The task
Take each line below that has "arrow" and copy it.

Material for this exercise
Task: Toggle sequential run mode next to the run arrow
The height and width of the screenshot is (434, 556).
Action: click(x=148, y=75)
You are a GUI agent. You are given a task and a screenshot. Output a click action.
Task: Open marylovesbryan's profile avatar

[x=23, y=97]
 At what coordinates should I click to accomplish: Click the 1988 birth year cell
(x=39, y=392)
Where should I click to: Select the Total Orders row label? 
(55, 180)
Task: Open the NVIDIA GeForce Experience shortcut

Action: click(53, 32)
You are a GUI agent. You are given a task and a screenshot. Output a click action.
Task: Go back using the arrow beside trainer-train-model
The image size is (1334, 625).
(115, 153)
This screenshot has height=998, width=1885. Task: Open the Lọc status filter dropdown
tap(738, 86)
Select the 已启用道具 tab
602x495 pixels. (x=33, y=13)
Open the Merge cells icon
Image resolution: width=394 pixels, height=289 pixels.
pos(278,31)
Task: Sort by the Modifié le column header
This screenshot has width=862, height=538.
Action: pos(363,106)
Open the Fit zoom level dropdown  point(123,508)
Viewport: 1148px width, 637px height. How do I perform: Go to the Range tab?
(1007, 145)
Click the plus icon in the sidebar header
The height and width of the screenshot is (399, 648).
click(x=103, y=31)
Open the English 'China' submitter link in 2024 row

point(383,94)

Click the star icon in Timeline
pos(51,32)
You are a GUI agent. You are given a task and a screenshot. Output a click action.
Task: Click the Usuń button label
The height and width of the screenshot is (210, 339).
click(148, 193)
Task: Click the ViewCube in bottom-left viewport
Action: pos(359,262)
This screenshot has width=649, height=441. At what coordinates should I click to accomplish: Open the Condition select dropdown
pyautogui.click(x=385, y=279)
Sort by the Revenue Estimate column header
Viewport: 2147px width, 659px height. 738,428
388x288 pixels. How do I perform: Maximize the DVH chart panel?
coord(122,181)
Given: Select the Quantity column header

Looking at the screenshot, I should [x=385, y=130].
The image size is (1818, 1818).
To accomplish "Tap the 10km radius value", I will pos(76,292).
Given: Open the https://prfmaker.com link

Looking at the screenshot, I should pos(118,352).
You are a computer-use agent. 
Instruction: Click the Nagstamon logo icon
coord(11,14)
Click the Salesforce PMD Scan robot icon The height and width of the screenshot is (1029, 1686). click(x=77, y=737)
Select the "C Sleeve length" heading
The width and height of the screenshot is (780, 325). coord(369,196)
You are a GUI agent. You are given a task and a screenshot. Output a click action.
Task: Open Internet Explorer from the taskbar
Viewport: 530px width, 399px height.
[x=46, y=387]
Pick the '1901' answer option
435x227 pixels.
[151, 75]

Reply
Task: Toggle sequential run mode next to the run arrow
Task: Go back using the arrow beside trainer-train-model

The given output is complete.